> Task directions
The output is to match the entries below character for character.

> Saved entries
══════

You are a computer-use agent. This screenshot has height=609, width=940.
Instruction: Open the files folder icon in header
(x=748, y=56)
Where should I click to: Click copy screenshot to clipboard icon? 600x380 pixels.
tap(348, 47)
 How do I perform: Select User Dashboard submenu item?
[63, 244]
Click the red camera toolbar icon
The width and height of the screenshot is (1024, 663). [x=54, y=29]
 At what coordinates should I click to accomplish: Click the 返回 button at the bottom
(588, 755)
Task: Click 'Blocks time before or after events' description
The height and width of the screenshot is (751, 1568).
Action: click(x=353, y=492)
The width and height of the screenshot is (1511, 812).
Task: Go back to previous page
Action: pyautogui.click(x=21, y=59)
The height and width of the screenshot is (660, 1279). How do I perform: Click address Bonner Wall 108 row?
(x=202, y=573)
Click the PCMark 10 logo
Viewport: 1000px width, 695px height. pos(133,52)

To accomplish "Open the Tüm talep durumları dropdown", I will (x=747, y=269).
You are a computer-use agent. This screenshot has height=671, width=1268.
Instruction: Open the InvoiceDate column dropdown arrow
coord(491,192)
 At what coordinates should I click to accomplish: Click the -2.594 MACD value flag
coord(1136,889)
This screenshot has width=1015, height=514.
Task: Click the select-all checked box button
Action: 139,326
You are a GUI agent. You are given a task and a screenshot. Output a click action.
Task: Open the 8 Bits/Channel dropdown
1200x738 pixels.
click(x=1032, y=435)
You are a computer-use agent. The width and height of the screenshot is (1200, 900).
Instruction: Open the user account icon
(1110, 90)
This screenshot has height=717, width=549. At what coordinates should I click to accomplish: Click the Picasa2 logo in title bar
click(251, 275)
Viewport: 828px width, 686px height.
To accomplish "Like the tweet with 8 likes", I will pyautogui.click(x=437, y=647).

══════

> Answer space
You are a computer-use agent. This screenshot has height=609, width=940.
Instruction: Open the files folder icon in header
(x=748, y=56)
Where should I click to: Click copy screenshot to clipboard icon? 600x380 pixels.
tap(348, 47)
 How do I perform: Select User Dashboard submenu item?
[63, 244]
Click the red camera toolbar icon
The width and height of the screenshot is (1024, 663). [x=54, y=29]
 At what coordinates should I click to accomplish: Click the 返回 button at the bottom
(588, 755)
Task: Click 'Blocks time before or after events' description
The height and width of the screenshot is (751, 1568).
Action: click(x=353, y=492)
The width and height of the screenshot is (1511, 812).
Task: Go back to previous page
Action: pyautogui.click(x=21, y=59)
The height and width of the screenshot is (660, 1279). How do I perform: Click address Bonner Wall 108 row?
(x=202, y=573)
Click the PCMark 10 logo
Viewport: 1000px width, 695px height. pos(133,52)

To accomplish "Open the Tüm talep durumları dropdown", I will (x=747, y=269).
You are a computer-use agent. This screenshot has height=671, width=1268.
Instruction: Open the InvoiceDate column dropdown arrow
coord(491,192)
 At what coordinates should I click to accomplish: Click the -2.594 MACD value flag
coord(1136,889)
This screenshot has width=1015, height=514.
Task: Click the select-all checked box button
Action: 139,326
You are a GUI agent. You are given a task and a screenshot. Output a click action.
Task: Open the 8 Bits/Channel dropdown
1200x738 pixels.
click(x=1032, y=435)
You are a computer-use agent. The width and height of the screenshot is (1200, 900).
Instruction: Open the user account icon
(1110, 90)
This screenshot has height=717, width=549. At what coordinates should I click to accomplish: Click the Picasa2 logo in title bar
click(251, 275)
Viewport: 828px width, 686px height.
To accomplish "Like the tweet with 8 likes", I will pyautogui.click(x=437, y=647).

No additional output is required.